Spinning climate change

Have I Got a Planet for You!

A report from the UK-based Institute for Public Policy and Research (IPPR) revealed that people are “bored” by climate change.
Rather than being dismayed by this report, I’m bolstered. Bored? We can change bored. I have three kids who are routinely bored. I’m a freaking expert in bored.
If we can get climate change rebranded, if we can create a buzz around it, perhaps get it a Twitter account and a few endorsements, then climate change will be – at least for a day or two – the Next Best Thing.
Of course, we have a few hurdles to clear. For one thing, climate change is depressing. All that stuff about drought. Hurricanes. Having to give up ski holidays. Total downer.
People don’t want to hear about that. They want fun. They want cool (no pun intended). They want it served up in 140 characters or less.
For starters, climate change needs a new name. Would Megan Fox be hot if she was named Gladys Klanbakker? Of course not.

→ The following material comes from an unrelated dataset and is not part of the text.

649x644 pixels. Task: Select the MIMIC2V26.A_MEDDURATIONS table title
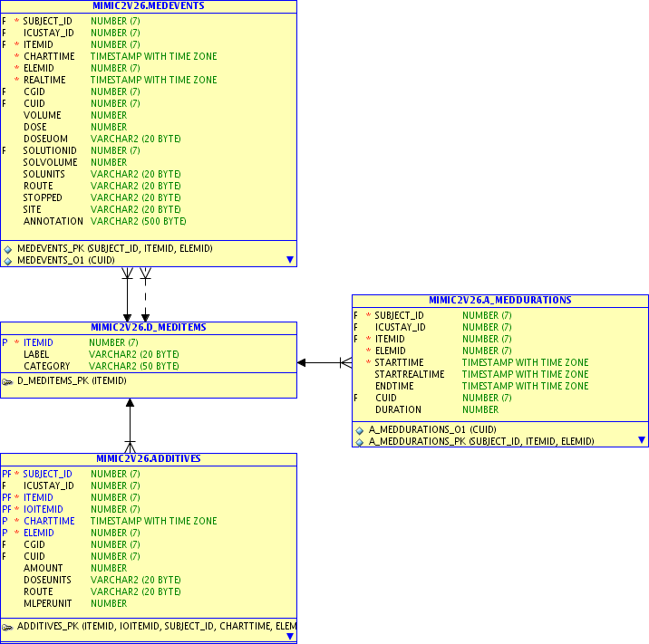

And look at the press that No Impact Man got. Simply because he didn’t wipe his butt for a year. It’s his name – that whole superhero thang.
I muse over “Schizoplanet” or “No Oxygen Ball”. But I settle on “Globat Sh*t-storm”, which pretty much sums it up. Besides, a look at the box-office receipts of apocalypic-type action movies reveals that people love this stuff. Maybe ever more so when it stars them!
I contact my friend Pete, who used to be a pharmaceutical rep (an endless source of shame for him), something he was very good at (more shame) to brainstorm.
“People are motivated by free stuff and contests,” he says simply. An idea takes shape. Together we come up with a plan to give away cars (hey, it worked for Oprah!) to those who work to fight climate change. “Battle the Global Sh*t-storm, win a Hummer” is our rallying cry.
Or how about a YouTube video featuring environmentalists waiting tables, driving buses, working construction… “Let’s make environmentalists get real jobs…,” the tagline would read. “…and stop bugging us.”
You could rally atheists and Palin supporters alike by asking them to “Stop the Global Sh*t-storm. God is damn well close enough.”
“End the Global Sh*t-storm and make me a liar,” Al Gore could demand, a satisfying prospect for many climate deniers.
“If you don’t fight the Global Sh*t-storm, you’ll get voted off the planet,” could run during episodes of Survivor.
Perhaps “A blue ball with no relief is never a good thing. Stop the Global Sh*t-storm.” Sponsored by Viagra?